La custodia cautelare in carcere si sarebbe resa indispensabile al fine di evitare la realizzazione delle medesime fattispecie delittuose da parte dei due amministratori

I Finanzieri del Comando Provinciale di Torino hanno tratto in arresto due imprenditori torinesi, ritenuti responsabili di aver portato al fallimento due società di cui erano amministratori di diritto e di fatto, in esecuzione dell’Ordinanza di custodia cautelare in carcere emessa dal Giudice per le Indagini Preliminari del Tribunale di Torino.
Secondo quanto spiegato, il provvedimento è stato eseguito dal Nucleo di Polizia Tributaria di Torino con il coordinamento della Procura della Repubblica del capoluogo piemontese, a seguito di attività di verifica fiscale eseguite dall’Agenzia delle Entrate nei confronti di una cooperativa e di una società a responsabilità limitata, attive nel settore dei servizi di facchinaggio, logistica e del trasporto di merce, nell’ambito delle quali sarebbero stati accertati reati tributari tra cui la dichiarazione infedele, l’omessa dichiarazione, l’occultamento delle scritture contabili, nonché l’omesso versamento di ritenute certificate.
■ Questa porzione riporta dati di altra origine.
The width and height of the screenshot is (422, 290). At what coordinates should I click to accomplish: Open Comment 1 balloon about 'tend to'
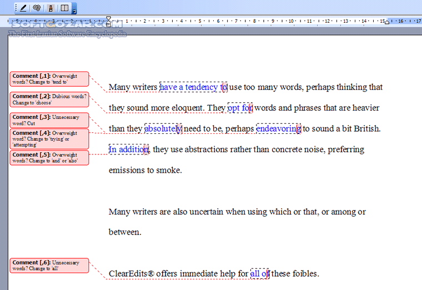[x=49, y=78]
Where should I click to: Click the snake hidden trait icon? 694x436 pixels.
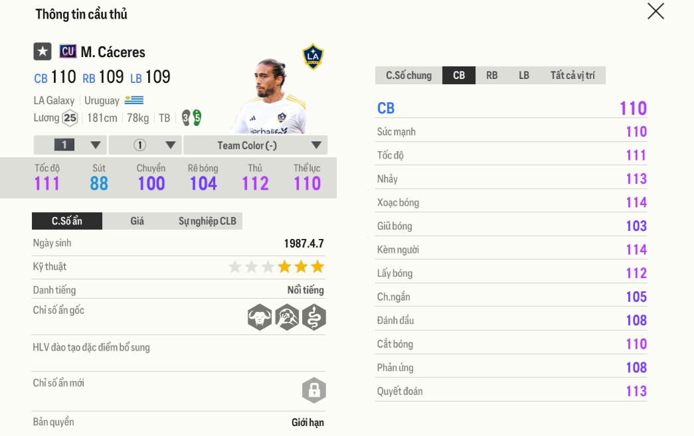point(314,317)
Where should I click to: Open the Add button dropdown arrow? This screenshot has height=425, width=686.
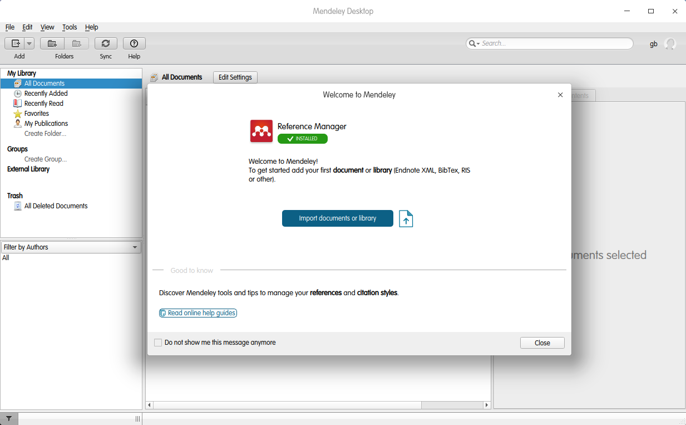29,43
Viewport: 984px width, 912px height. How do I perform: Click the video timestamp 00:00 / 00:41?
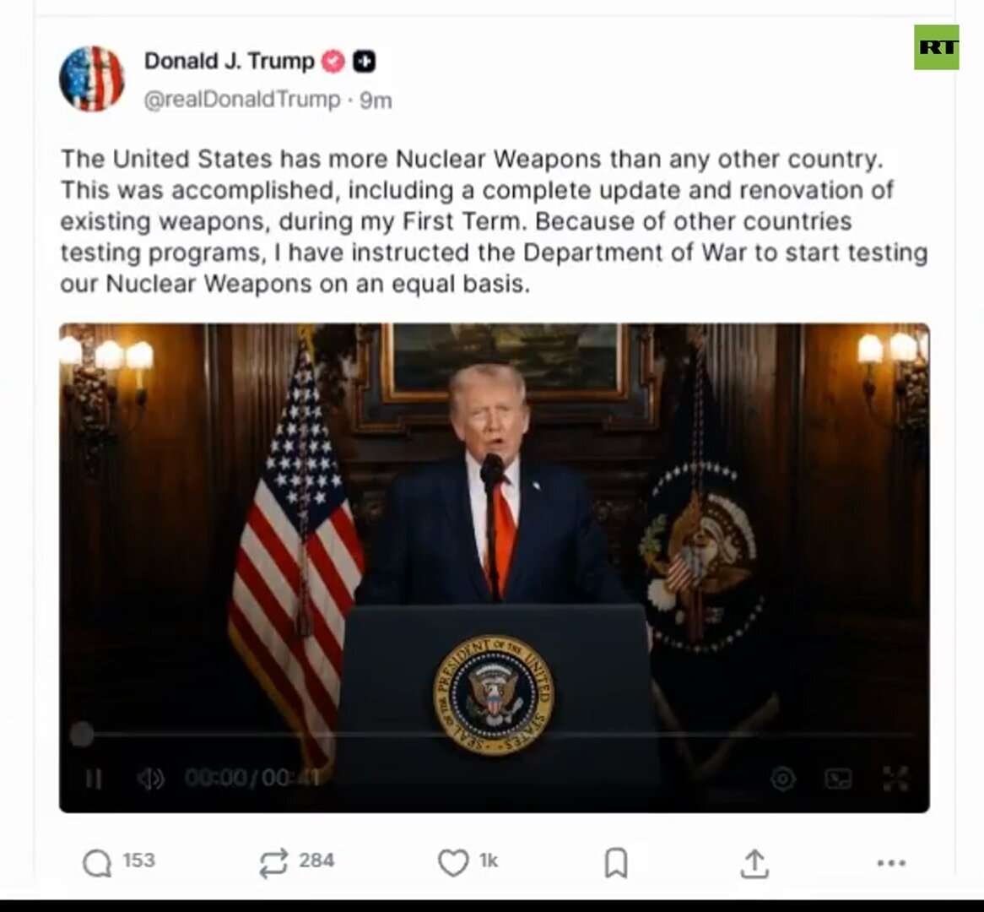(252, 779)
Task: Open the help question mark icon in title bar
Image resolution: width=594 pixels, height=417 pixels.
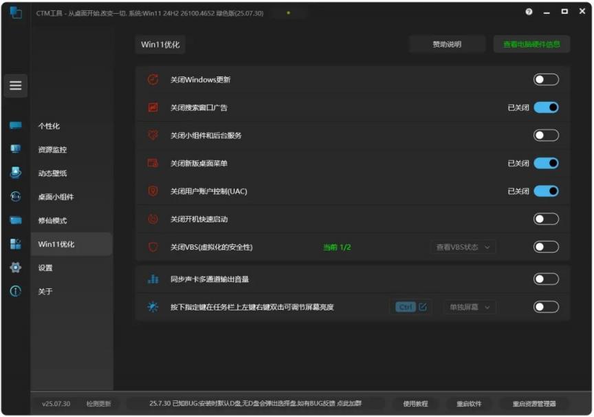Action: point(529,12)
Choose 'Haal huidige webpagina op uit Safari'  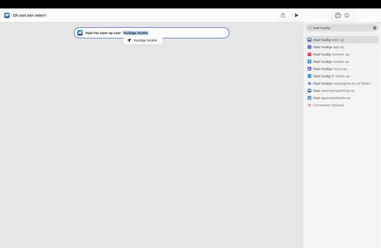342,83
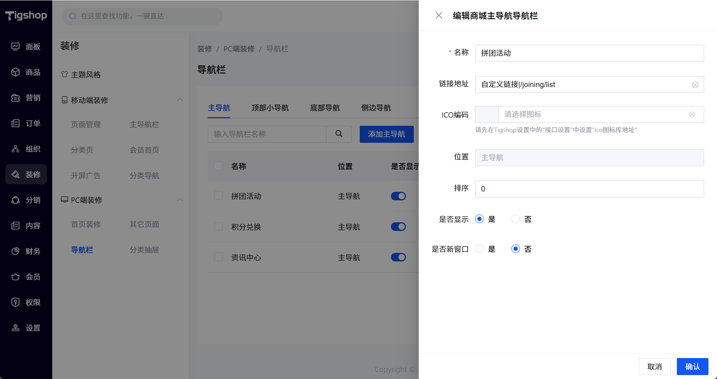Open the 设置 settings sidebar icon
Viewport: 717px width, 379px height.
15,328
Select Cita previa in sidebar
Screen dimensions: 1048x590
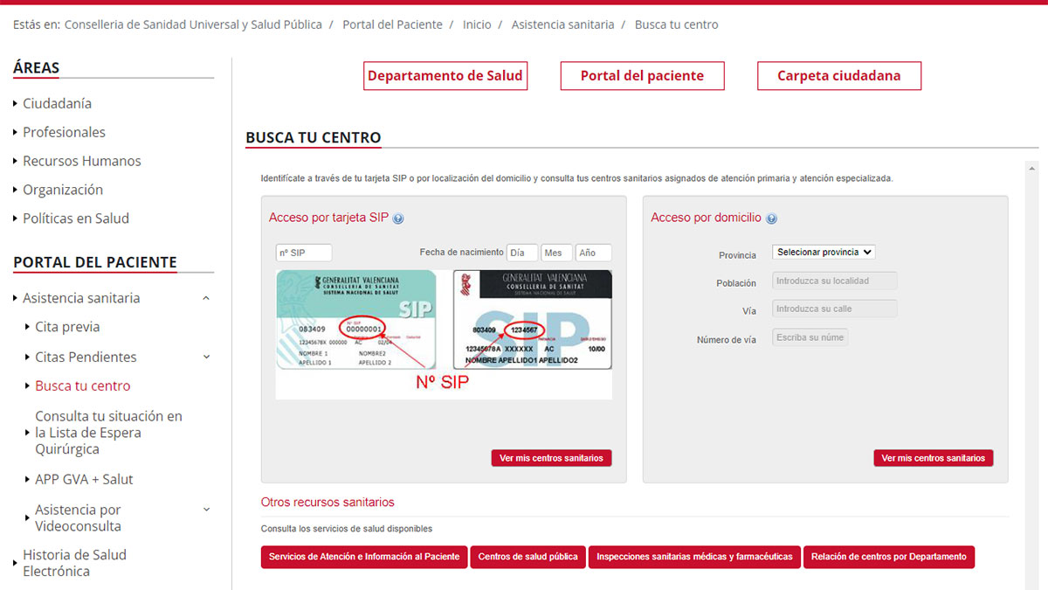(x=67, y=327)
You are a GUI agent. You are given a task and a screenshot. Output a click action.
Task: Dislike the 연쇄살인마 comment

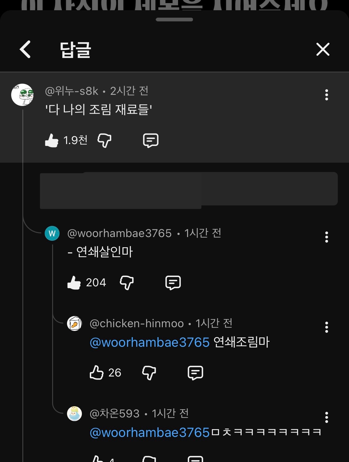(127, 283)
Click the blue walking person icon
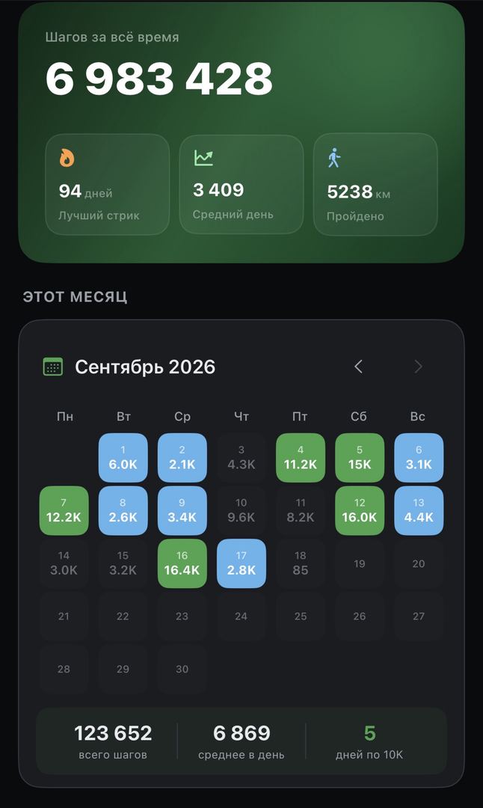 tap(334, 158)
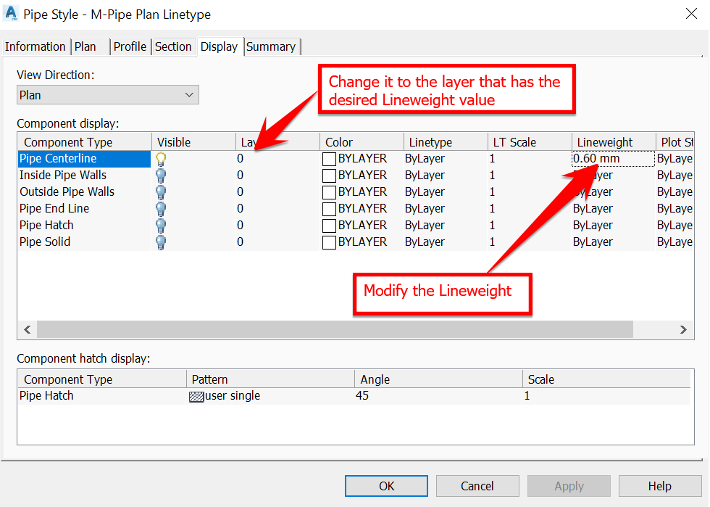Hide Inside Pipe Walls using its lightbulb

[159, 175]
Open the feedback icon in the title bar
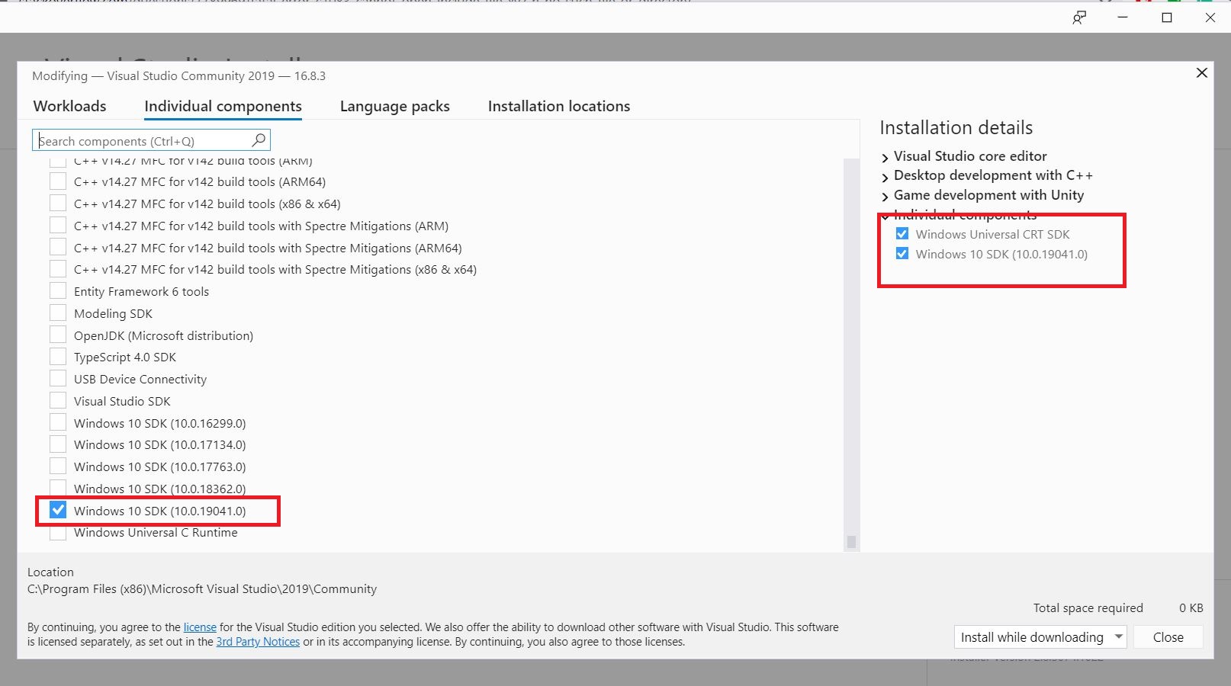The image size is (1231, 686). [x=1080, y=17]
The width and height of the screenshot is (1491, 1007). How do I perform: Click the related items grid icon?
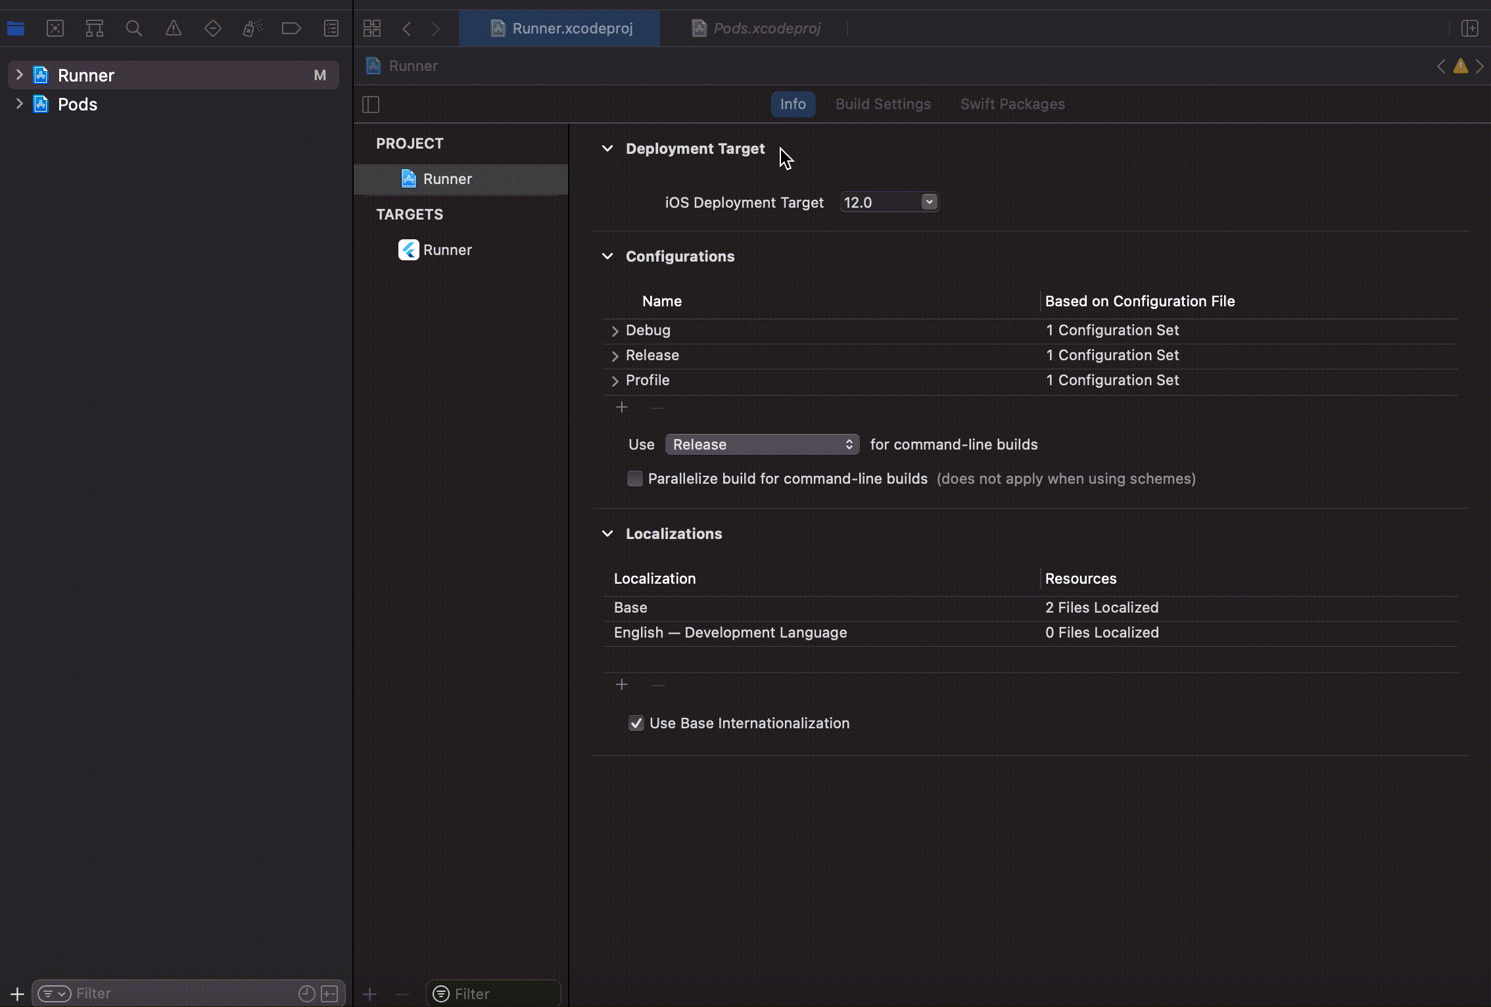[x=372, y=28]
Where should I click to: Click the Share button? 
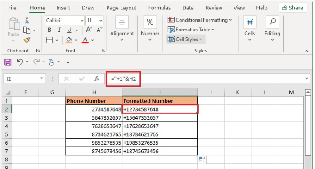coord(293,8)
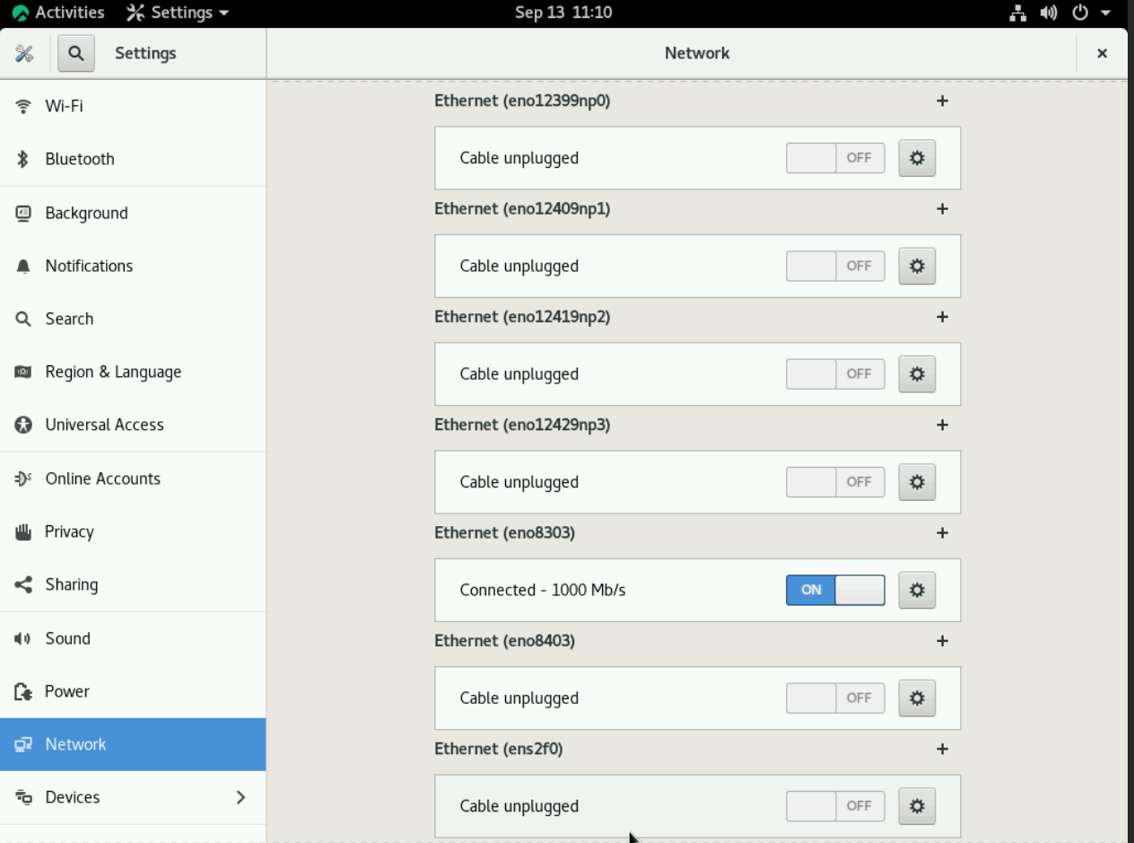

In base a quanto appurato, alla luce delle risultanze d’indagine, sarebbe emerso che i predetti soggetti giuridici versavano in un profondo stato di insolvenza derivante dal perdurante omesso versamento di debiti tributari che avrebbero raggiunto, per la cooperativa, gli 11 milioni di euro, mentre per la S.r.l. i 3 milioni di euro.
Inoltre, sarebbe stato rilevato che le due imprese si erano succedute senza soluzione di continuità a partire dal 2009, anno di costituzione della cooperativa, come testimoniato anche dal trasferimento di dipendenti dall’una all’altra, operando dagli stessi locali dove risultavano e risultano tuttora attive ulteriori società riconducibili ai medesimi soggetti.
Pertanto, il Tribunale di Torino ha dichiarato il fallimento di entrambe le aziende, accertando che lo stato di dissesto è stato causato dall’omissione sistematica, sin dalla costituzione delle stesse, di tutti gli adempimenti fiscali e previdenziali, configurandosi, quindi, il reato di bancarotta fraudolenta in capo ai due amministratori, per aver cagionato il fallimento delle società e per aver occultato i libri e le altre scritture contabili.
La custodia cautelare in carcere si sarebbe resa indispensabile al fine di evitare la realizzazione delle medesime fattispecie delittuose da parte dei due amministratori, attesa la riconducibilità agli stessi di numerosi soggetti giuridici, per i quali sarebbe stato accertato un sistematico omesso pagamento delle imposte in violazione della normativa fiscale.